« terug naar blog

Op de fiets (7)

Ik baalde gisterenavond als een stekker.
’s Avonds had ik een bijeenkomst waar ik erg graag naar toe wilde. Ik had mijn werk er voor afgezegd, kon de hele dag thuiswerken en kon mij ook nog voorbereiden door de stukken te lezen die ik thuisgestuurd had gekregen. Ik werd gedurende de dag alleen heel erg moe, en futloos en verlangde naar een avondje lekker op de bank met een warme maaltijd. Maar! Ik had zo naar de bijeenkomst uitgekeken, dat ik mijzelf vermande, wederom een boterham als avondeten at, mij omkleedde, en mijzelf oppepte.

Het enige wat ik ervoor nog even moest doen, was de T-shirts met de mooie harten droppen bij iemand thuis. Die iemand woont aan de andere kant van de stad, dus ik had veel tijd nodig om er naar toe te fietsen, maar op het moment dat ik weg wilde gaan, nam hij de telefoon niet op. Pas na een kwartier kon ik hem bereiken.

Ik op de fiets in mijn nette kleren, met de stukken voor de bijeenkomst in mijn nette tas, vol goede moed door de harde wind en de regendruppels die nog in de bomen zaten. Het huis waar ik de T-shirts moest droppen, was echt vreselijk ver weg, maar ik vond het redelijk snel. Ik zag op mijn horloge echter dat ik toch echt aan de late kant was, dus toen ik aankwam, had ik geen tijd meer te verliezen.

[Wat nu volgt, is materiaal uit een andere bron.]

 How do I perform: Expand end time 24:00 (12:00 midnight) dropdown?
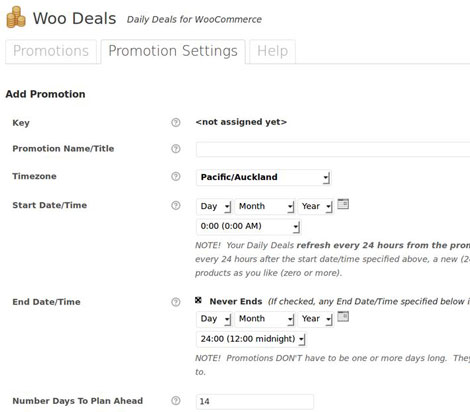(251, 339)
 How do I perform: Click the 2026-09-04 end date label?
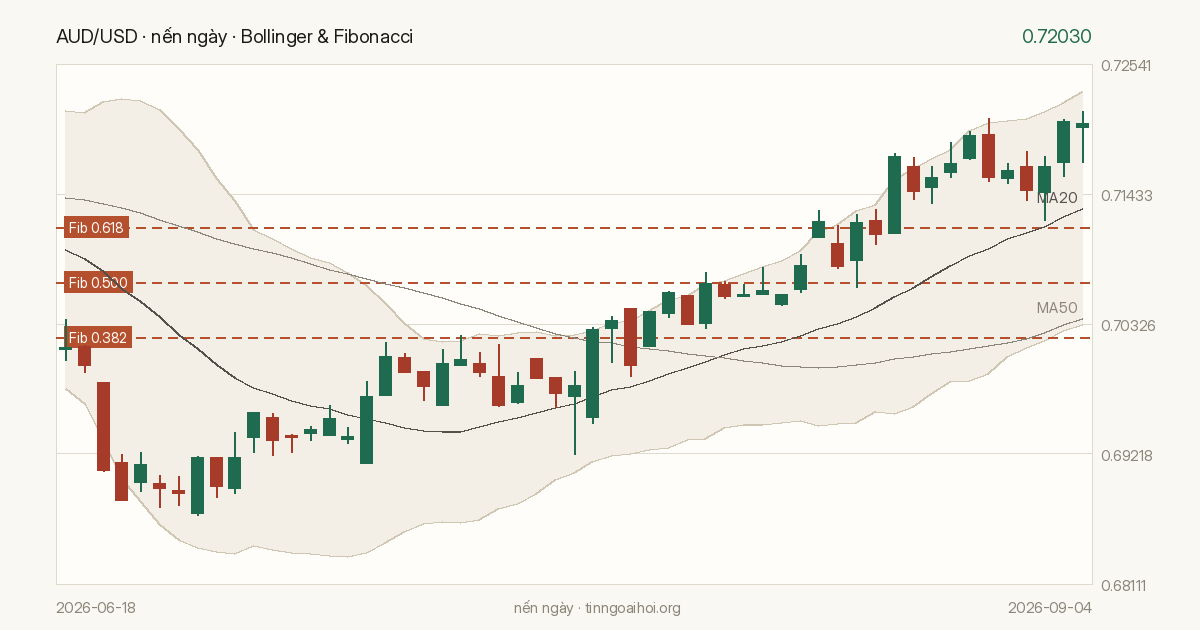[x=1050, y=608]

Ik rende naar boven, gooide de tas met T-shirts in de armen van degene die verbaasd in de deuropening stond, rende weer naar beneden, deed mijn fiets van het slot, mijn Mp-3speler in mijn oren, en trapte zo hard als ik kon de straat uit. Ik had nog tien minuten. Voor de rit naar waar ik naar toe moest, zou ik normaal ruim een kwartier rekenen. En ik kende de snelste weg vanaf hier niet.

Mijn bovenbenen spanden zich aan. Ik voelde mijn hoofd rood worden en zweet vormde zich op mijn voorhoofd. Als ik op tijd zou komen, dan zou ik er niet uitzien, bedacht ik me al trappend tegen de wind in, maar dat moest ik maar op de koop toenemen. De brug ging open. Nog vijf minuten. Vier trage schuiten wilden erdoor. Ik zag in de verte een dichte brug en besloot om te fietsen. Mijn slapen deden pijn van de wind en de inspanning. Mijn humeur kelderde alras. Mensen die in de weg liepen, kregen het steeds zwaarder te verduren.

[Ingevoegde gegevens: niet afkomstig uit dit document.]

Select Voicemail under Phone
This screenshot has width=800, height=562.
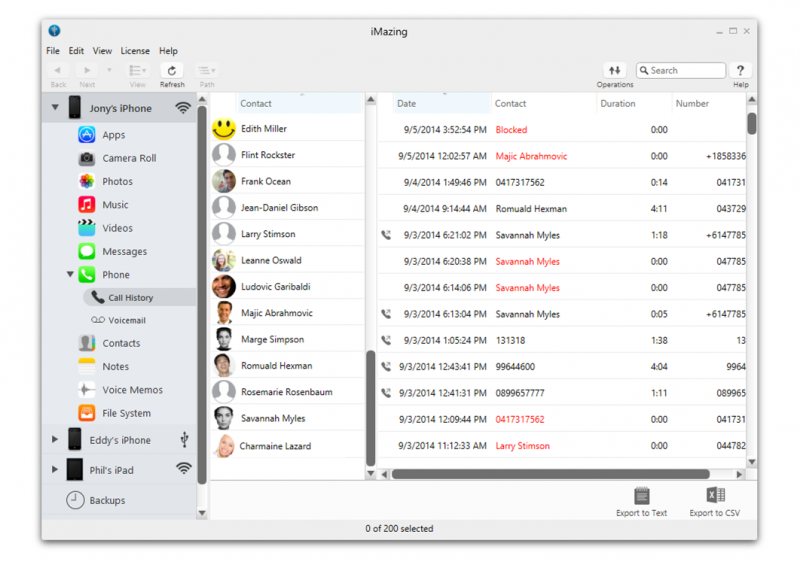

De omweg leidde me door het havengebied met grote open stukken waar de wind nog veel meer vat op me had dan in de stad zelf. Bovendien was er weinig verlichting en een onduidelijk fietspad, waardoor ik voor mijn leven vreesde en beter moest opletten. Een open stuk land brengt de psyche sneller in het negatieve, merkte ik. Er zijn geen punten die je als markering kan nemen zodat je kan zien hoe ver je al bent opgeschoten.
Heel in de verte het kantoor waar ik moest zijn. Harder trappen. Ik had er nu al moeten zijn. Ik haat te laat komen.

Voor de deur, mijn hoofd zo rood als een kreeft, mijn fiets op slot, mijn jas en mijn haren platgestreken. Zeven minuten te laat. De bel waar ik op drukte, hoorde ik binnen overgaan, maar er kwam niemand. Na enkele malen drukken zonder resultaat heb ik mijn fiets gepakt en ben ik teleurgesteld weggereden. Boos op alles. Scheldend. Chagrijnig.

Ik reed via mijn ouderlijk huis terug, alwaar ik zeer hartelijk werd ontvangen door mijn vader, die een biertje voor me inschonk, mijn lievelingspoes die meteen op schoot sprong, en een onverwachte vrije avond in het vooruitzicht.
Ajax verloor met 5-1 in Heerenveen.


Reacties

4 reacties op “Op de fiets (7)”

  1. Pas op met zo’n slotzin. Voor je het weet gaan alle reacties over voetbal.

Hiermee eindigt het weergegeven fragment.